Publications

You can also find my articles on my Google Scholar profile.

Asking an AI for salary negotiation advice is a matter of concern: Controlled experimental perturbation of ChatGPT for protected and non-protected group discrimination on a contextual task with no clear ground truth answers

Published in arxiv preprints [cs.CY], 2024

We conducted controlled experimental bias audits for four versions of ChatGPT, which we asked to recommend an opening offer in salary negotiations for a new hire. We submitted 98,800 prompts to each version, systematically varying the employee’s gender, university, and major, and tested prompts in voice of each side of the negotiation: the employee versus employer. We find ChatGPT as a multi-model platform is not robust and consistent enough to be trusted for such a task. We observed statistically significant salary offers when varying gender for all four models, although with smaller gaps than for other attributes tested. The largest gaps were different model versions and between the employee- vs employer-voiced prompts. We also observed substantial gaps when varying university and major, but many of the biases were not consistent across model versions. We tested for fictional and fraudulent universities and found wildly inconsistent results across cases and model versions. We make broader contributions to the AI/ML fairness literature. Our scenario and our experimental design differ from mainstream AI/ML auditing efforts in key ways. Bias audits typically test discrimination for protected classes like gender, which we contrast with testing non-protected classes of university and major. Asking for negotiation advice includes how aggressive one ought to be in a negotiation relative to known empirical salary distributions and scales, which is a deeply contextual and personalized task that has no objective ground truth to validate. These results raise concerns for the specific model versions we tested and ChatGPT as a multi-model platform in continuous development. Our epistemology does not permit us to definitively certify these models as either generally biased or unbiased on the attributes we test, but our study raises matters of concern for stakeholders to further investigate. Read more

Making Algorithms Public: Reimagining Auditing From Matters of Fact to Matters of Concern

Published in International Journal of Communication, 2024

Stakeholders concerned with bias, discrimination, and fairness in algorithmic systems are increasingly turning to audits, which typically apply generalizable methods and formal standards to investigate opaque systems. We discuss four attempts to audit algorithmic systems with varying levels of success—depending on the scope of both the system to be audited and the audit’s success criteria. Such scoping is contestable, negotiable, and political, linked to dominant institutions and movements to change them. Algorithmic auditing is typically envisioned as settling “matters-of-fact” about how opaque algorithmic systems behave: definitive declarations that (de)certify a system. However, there is little consensus about the decisions to be automated or about the institutions automating them.
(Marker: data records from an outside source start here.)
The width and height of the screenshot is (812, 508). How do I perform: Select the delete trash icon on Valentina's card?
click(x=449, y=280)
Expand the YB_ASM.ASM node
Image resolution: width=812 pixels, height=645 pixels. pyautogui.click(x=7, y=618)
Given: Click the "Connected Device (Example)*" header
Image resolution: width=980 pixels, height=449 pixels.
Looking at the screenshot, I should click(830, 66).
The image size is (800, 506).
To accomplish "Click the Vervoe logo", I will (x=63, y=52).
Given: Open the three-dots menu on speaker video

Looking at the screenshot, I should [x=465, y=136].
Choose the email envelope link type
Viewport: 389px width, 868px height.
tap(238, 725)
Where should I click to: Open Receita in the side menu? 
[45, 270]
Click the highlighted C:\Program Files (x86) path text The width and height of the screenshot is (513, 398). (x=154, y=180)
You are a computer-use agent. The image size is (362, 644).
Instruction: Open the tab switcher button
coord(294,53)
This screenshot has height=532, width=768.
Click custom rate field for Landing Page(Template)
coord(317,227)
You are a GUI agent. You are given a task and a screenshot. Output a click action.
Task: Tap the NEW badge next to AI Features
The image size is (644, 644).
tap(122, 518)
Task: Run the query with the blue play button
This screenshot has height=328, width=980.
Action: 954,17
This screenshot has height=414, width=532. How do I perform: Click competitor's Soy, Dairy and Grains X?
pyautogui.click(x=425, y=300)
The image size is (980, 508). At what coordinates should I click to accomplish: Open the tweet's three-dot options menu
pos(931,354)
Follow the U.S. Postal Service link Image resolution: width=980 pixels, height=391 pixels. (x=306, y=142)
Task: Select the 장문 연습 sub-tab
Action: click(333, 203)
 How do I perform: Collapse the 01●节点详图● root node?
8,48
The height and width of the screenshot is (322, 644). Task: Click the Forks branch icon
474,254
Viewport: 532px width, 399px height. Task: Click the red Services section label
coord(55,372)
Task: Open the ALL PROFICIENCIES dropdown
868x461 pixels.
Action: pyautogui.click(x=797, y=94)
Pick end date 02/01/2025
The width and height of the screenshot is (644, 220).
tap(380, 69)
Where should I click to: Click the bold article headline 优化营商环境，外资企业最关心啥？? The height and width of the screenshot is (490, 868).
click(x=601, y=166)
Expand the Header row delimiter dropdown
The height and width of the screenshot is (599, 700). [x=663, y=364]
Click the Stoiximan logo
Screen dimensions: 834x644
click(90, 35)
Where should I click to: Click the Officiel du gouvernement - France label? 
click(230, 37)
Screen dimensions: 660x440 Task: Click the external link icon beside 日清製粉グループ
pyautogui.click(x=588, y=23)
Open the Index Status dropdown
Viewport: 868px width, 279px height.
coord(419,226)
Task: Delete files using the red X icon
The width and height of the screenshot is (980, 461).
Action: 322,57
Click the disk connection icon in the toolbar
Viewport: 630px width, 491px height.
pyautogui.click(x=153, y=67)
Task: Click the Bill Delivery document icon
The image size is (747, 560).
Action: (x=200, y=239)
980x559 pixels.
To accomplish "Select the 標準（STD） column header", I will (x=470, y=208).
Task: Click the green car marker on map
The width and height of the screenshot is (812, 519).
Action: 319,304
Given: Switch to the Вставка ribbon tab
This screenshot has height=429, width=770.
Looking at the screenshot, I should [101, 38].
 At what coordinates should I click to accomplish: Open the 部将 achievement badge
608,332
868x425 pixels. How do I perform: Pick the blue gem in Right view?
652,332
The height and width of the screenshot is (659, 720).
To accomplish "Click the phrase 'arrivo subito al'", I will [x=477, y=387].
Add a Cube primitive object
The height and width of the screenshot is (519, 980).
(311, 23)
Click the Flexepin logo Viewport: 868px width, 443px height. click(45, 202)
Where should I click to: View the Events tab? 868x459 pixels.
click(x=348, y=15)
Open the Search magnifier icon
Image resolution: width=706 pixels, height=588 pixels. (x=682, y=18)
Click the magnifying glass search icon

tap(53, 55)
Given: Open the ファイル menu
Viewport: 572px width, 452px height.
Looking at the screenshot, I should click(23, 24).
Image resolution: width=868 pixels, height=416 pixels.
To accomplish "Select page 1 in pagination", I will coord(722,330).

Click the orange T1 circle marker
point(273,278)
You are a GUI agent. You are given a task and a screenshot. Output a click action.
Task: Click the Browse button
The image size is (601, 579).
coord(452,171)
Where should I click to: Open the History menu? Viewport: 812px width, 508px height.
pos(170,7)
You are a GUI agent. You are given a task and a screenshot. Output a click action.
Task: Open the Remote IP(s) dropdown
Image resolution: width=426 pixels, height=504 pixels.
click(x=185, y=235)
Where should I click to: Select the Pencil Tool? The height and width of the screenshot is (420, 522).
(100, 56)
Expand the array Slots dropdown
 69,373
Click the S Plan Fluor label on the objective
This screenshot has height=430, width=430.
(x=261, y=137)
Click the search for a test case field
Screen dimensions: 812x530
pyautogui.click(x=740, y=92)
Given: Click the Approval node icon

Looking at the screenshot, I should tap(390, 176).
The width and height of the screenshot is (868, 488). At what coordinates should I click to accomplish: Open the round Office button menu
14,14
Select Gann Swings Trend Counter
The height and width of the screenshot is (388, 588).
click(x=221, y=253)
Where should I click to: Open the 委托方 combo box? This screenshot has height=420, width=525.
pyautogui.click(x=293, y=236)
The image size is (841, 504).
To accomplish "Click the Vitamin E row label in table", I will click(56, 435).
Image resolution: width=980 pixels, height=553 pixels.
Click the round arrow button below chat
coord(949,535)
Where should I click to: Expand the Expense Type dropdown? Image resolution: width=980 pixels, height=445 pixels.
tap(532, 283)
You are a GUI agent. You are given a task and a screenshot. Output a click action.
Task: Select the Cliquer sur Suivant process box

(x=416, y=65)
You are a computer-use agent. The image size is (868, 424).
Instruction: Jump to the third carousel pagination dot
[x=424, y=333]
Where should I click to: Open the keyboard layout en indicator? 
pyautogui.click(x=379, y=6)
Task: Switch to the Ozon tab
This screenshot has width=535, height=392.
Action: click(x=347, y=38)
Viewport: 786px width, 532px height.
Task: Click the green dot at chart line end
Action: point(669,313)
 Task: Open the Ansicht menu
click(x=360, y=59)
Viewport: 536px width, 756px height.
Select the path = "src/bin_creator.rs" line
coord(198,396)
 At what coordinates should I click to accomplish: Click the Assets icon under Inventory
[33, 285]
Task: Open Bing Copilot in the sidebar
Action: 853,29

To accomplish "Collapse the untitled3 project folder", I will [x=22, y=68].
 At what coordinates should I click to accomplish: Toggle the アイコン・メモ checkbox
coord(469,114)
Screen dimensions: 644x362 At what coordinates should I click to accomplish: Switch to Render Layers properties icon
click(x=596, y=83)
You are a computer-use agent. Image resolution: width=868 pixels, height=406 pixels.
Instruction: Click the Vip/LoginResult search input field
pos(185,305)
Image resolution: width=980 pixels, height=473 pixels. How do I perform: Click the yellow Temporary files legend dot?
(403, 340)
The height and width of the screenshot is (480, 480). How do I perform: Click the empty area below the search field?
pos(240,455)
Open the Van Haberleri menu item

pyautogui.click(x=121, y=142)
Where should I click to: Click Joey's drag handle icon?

We reposition algorithmic auditing as an ongoing and ever-changing practice around “matters-of-concern.” This involves building infrastructures for the public to engage in open-ended democratic understanding, contestation, and problem solving—not just about algorithms in themselves, but the institutions and power structures deploying them. Auditors must recognize their privilege in scoping to “relevant” institutional standards and concerns, especially when stakeholders seek to reform or reimagine them. Read more

Community, Time, and (Con)text: A Dynamical Systems Analysis of Online Communication and Community Health among Open-Source Software Communities

Published in Cognitive Science, 2022

Free and open-source software projects have become essential digital infrastructure over the past decade. These projects are largely created and maintained by unpaid volunteers, presenting a potential vulnerability if the projects cannot recruit and retain new volunteers. At the same time, their development on open collaborative development platforms provides a nearly complete record of the community’s interactions; this affords the opportunity to study naturally occurring language dynamics at scale and in a context with massive real-world impact. The present work takes a dynamical systems view of language to understand the ways in which communicative context and community membership shape the emergence and impact of language use—specifically, sentiment and expressions of gratitude. We then present evidence that these language dynamics shape newcomers’ likelihood of returning, although the specific impacts of different community responses are crucially modulated by the context of the newcomer’s first contact with the community. Read more

‘Garbage In, Garbage Out’ Revisited: What Do Machine Learning Application Papers Report About Human-Labeled Training Data?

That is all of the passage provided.